- **Problem**
Repeat exactly, and only, the lines below starting at the line that contains "2417x1510 pixels. At" and ending at the line that contains "Given: Expand Illinois", inclusive of both.

** Provided data follows **

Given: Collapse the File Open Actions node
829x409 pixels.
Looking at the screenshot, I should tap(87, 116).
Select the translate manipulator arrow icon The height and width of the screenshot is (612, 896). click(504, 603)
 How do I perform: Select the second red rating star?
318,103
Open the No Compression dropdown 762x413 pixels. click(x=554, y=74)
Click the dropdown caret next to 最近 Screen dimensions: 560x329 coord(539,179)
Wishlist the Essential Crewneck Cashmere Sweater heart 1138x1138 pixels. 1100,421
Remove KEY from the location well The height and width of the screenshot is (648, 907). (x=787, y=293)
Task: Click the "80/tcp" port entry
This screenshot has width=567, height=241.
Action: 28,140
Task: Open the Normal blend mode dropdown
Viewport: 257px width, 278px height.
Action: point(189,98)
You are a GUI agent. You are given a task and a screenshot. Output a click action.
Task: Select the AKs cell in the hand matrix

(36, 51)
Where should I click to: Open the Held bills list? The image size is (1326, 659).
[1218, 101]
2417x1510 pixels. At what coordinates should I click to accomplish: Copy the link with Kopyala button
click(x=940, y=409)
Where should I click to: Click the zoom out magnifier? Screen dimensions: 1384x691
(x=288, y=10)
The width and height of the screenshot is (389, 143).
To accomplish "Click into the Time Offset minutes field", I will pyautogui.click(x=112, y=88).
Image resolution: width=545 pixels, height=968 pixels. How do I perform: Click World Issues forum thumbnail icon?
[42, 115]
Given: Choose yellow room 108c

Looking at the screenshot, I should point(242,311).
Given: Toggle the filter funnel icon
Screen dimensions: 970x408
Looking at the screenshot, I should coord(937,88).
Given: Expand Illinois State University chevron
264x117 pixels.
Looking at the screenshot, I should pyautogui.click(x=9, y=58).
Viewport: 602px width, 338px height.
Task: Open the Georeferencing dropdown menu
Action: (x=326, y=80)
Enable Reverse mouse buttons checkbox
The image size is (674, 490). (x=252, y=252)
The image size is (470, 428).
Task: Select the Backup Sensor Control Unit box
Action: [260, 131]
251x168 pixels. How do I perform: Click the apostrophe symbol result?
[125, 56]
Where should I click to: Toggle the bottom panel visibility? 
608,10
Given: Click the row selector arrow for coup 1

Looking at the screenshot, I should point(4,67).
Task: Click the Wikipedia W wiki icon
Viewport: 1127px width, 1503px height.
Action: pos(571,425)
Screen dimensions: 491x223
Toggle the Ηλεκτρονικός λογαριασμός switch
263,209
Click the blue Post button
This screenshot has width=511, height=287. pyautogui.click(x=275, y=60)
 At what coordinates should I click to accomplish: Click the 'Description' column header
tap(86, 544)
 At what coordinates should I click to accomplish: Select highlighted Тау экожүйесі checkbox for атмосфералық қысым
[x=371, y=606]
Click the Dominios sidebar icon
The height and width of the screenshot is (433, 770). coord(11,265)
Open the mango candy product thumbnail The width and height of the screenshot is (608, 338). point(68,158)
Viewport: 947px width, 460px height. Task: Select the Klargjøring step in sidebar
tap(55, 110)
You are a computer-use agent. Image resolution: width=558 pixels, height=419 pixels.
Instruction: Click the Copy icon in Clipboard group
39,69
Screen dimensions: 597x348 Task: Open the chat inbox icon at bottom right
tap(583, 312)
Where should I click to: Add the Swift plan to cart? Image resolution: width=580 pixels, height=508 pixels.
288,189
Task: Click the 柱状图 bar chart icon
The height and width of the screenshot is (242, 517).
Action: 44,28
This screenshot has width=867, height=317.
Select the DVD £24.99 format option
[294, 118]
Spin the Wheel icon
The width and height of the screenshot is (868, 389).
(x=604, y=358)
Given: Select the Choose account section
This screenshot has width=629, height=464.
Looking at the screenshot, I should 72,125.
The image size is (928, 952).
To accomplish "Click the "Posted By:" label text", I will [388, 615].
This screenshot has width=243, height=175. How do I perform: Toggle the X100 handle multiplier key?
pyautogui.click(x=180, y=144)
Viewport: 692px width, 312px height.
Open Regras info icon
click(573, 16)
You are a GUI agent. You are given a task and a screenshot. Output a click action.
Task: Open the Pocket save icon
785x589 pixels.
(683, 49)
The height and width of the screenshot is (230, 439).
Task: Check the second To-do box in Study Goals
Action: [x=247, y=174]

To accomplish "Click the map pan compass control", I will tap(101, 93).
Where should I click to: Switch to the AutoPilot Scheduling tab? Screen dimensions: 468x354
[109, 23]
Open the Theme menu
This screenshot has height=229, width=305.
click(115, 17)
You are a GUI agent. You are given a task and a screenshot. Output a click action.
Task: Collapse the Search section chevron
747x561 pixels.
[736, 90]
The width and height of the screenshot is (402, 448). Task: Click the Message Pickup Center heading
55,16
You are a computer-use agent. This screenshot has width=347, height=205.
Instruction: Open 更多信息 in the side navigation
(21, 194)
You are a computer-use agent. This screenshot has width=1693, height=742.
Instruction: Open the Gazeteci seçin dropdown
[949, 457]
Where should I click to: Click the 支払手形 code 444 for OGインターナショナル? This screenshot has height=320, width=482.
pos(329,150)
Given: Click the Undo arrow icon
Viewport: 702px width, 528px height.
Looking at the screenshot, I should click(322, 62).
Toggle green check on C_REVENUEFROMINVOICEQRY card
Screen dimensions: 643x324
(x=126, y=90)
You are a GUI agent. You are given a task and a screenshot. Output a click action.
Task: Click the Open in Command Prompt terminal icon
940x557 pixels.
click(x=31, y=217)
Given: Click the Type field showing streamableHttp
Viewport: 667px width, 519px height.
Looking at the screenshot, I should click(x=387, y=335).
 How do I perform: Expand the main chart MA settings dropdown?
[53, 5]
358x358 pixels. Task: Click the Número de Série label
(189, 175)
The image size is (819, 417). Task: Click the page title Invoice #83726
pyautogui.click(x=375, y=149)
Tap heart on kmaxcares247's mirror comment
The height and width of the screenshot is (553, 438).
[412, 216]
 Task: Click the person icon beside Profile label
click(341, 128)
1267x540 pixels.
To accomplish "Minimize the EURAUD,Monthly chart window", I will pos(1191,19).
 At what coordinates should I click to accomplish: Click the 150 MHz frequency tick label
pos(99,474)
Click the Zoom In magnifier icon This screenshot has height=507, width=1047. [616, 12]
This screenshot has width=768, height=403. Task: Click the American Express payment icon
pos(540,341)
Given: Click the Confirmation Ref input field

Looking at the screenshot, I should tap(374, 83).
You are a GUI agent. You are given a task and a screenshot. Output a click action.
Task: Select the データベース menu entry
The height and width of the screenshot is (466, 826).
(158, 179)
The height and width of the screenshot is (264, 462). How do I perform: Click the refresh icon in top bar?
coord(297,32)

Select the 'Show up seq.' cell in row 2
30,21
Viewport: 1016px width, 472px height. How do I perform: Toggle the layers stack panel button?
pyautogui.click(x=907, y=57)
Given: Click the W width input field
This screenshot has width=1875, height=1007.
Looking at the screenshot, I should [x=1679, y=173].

** End of Provided data **

- **Your response**
2417x1510 pixels. At what coordinates should I click to accomplish: Copy the link with Kopyala button
click(x=940, y=409)
Where should I click to: Click the zoom out magnifier? Screen dimensions: 1384x691
(x=288, y=10)
The width and height of the screenshot is (389, 143).
To accomplish "Click into the Time Offset minutes field", I will pyautogui.click(x=112, y=88).
Image resolution: width=545 pixels, height=968 pixels. How do I perform: Click World Issues forum thumbnail icon?
[42, 115]
Given: Choose yellow room 108c

Looking at the screenshot, I should point(242,311).
Given: Toggle the filter funnel icon
Screen dimensions: 970x408
Looking at the screenshot, I should coord(937,88).
Given: Expand Illinois State University chevron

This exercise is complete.